Apt is a Fellow at CWI (National Research Institute for Mathematics and Computer Science)
in Amsterdam and Affiliated Professor at the University of Warsaw. Since 2014 he is also professor emeritus at the University of Amsterdam.

His research interests include program correctness and semantics, use
of logic as a programming language, distributed computing, and game theory. In particular, with coauthors he introduced the concept of
stratification in logic programming to provide a way to deal with
negation in logic and Datalog programs. His comprehensive survey of Hoare logic, written with
Ernst-Rüdiger Olderog, summarizes
the history of the subject since its inception in 1969.

Apt is a member of Academia Europaea, which serves as "a pan-European Academy of Sciences, Humanities and Letters"; membership is by invitation only and follows a rigorous peer review selection process.
He is the founder and first
Editor-in-Chief of the ACM Transactions on Computational Logic and
past president of the Association for Logic Programming (ALP).
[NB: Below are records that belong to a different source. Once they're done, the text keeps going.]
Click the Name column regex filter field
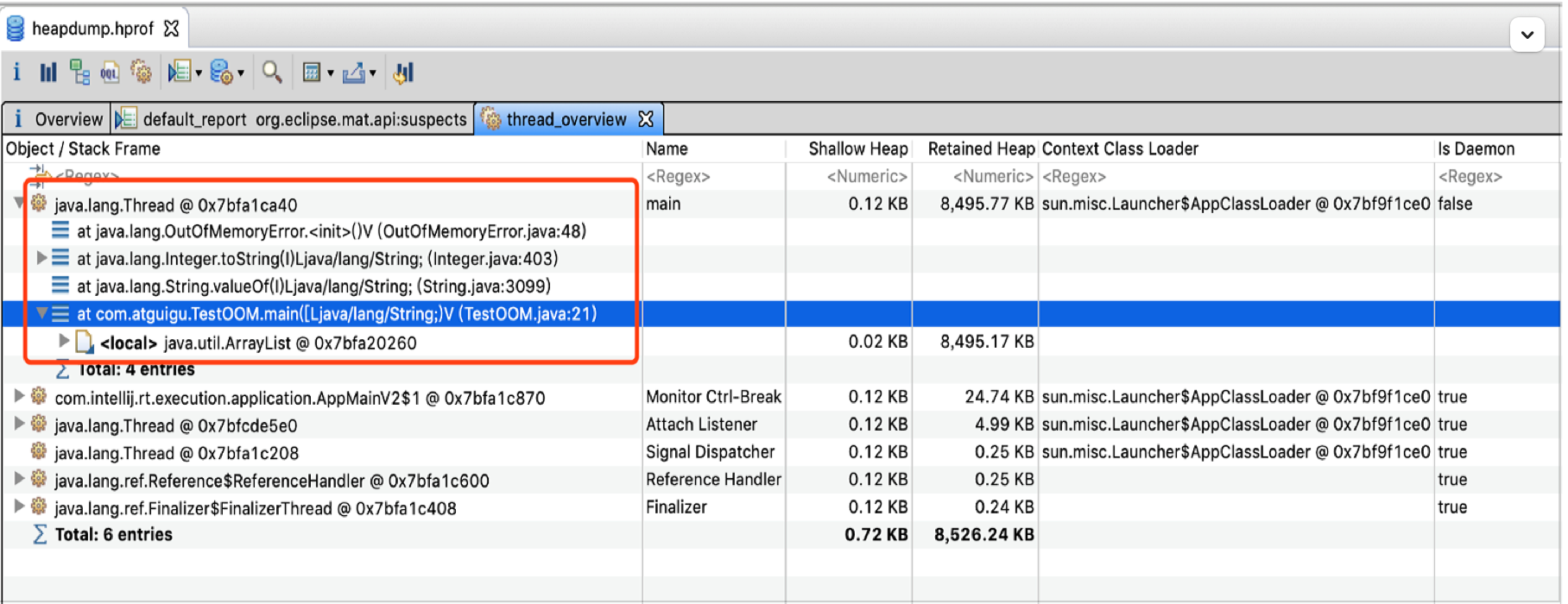The image size is (1568, 604). tap(712, 176)
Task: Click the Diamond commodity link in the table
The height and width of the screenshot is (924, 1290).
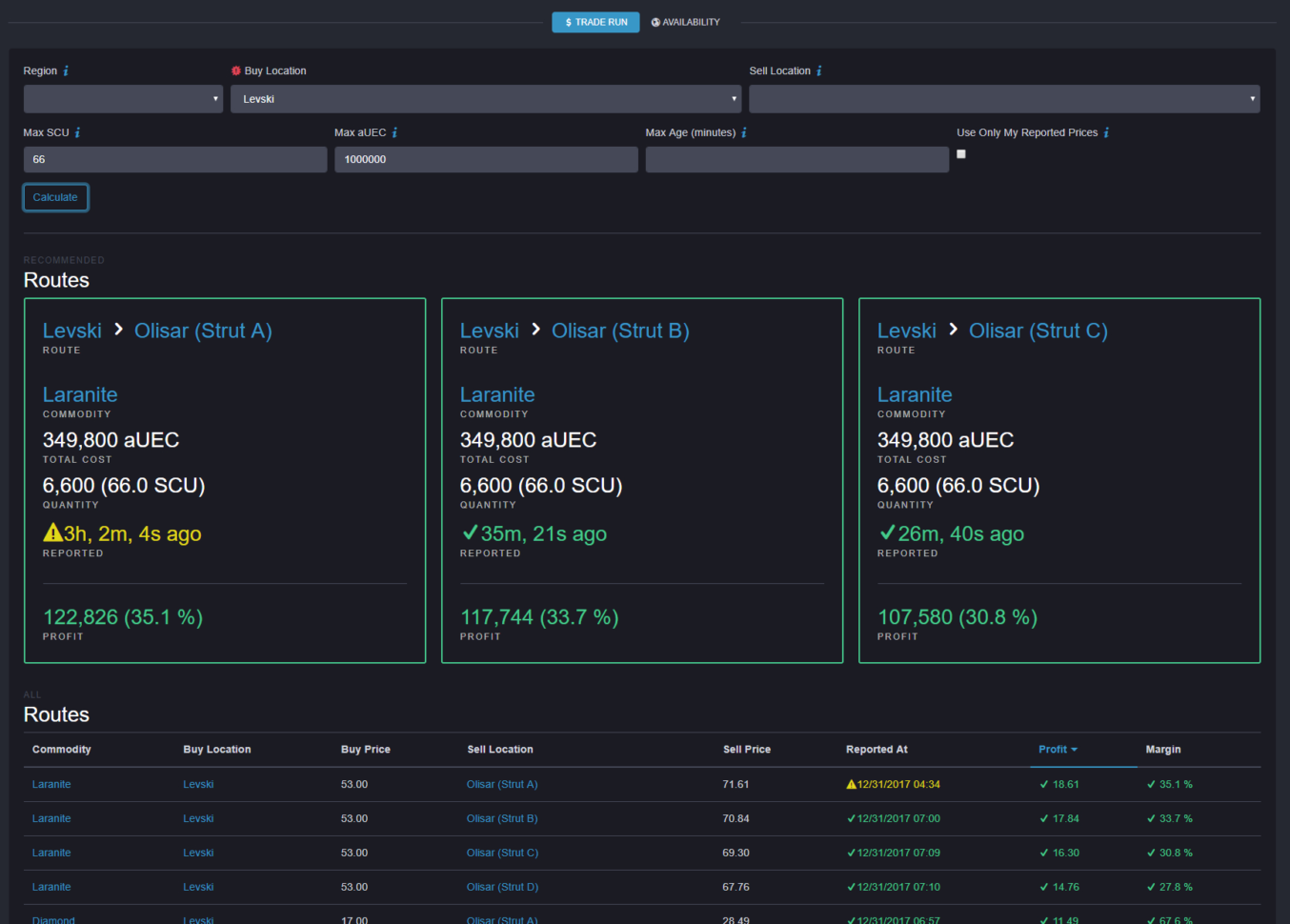Action: (53, 920)
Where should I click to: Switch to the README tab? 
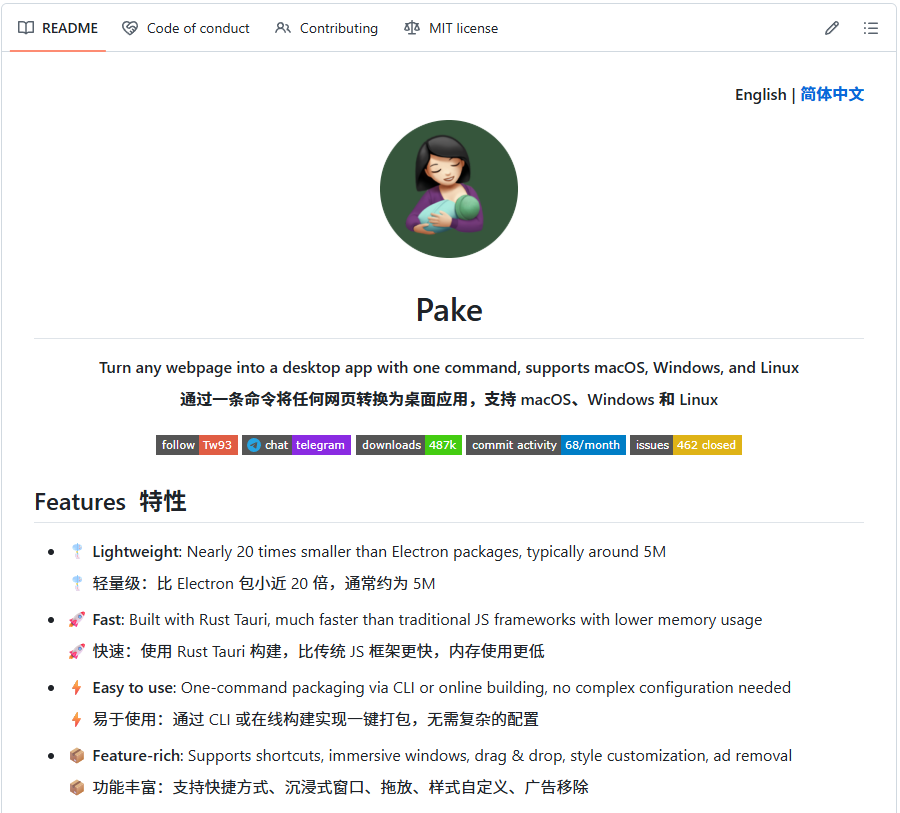pos(57,28)
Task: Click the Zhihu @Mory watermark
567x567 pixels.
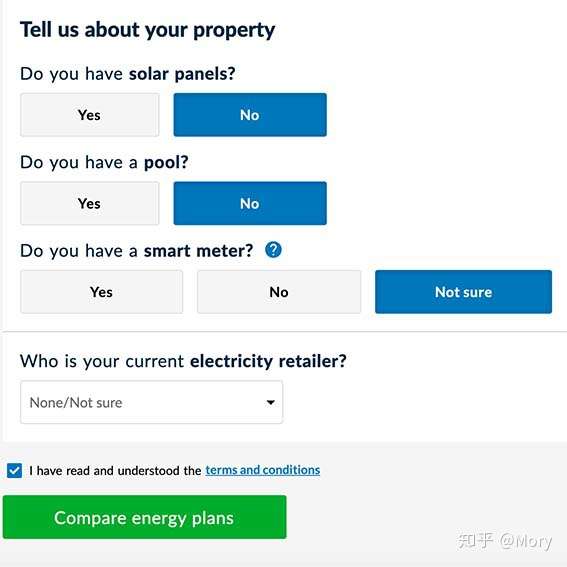Action: tap(505, 541)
He is one of the three initiators of the Witold Lipski Prize for Young Researchers in Computer Science.

Apt has long been an active advocate of open and free access to scientific
publications(e.g.) and is a member of the Advisory Committee of the portion of the repository arXiv known as the Computing Research Repository (CoRR)

==Books published==
- "From Logic Programming to Prolog" (1997)
- "Principles of Constraint Programming" (2003)
- "Constraint Logic Programming using Eclipse" (2007)
- "Verification of Sequential and Concurrent Programs" (2009)
- "A Brief History of Mathematics for Curious Minds" (2023)

==Books edited==
- "Logics and Models of Concurrent Systems" (1989)

- "Logic Programming Languages: Constraints, Functions, and Objects." (1993) Presents results from a three-year, ESPRIT-funded effort to explore the integration of the foundational issues of functional, logic, and object-oriented programming

- "The Logic Programming Paradigm: A 25-Year perspective" (1999) Reveals the evolution of logic programming since its inception and the impressively broad scope of current research in the field

- "Lectures on Game Theory for Computer Scientists" (2011)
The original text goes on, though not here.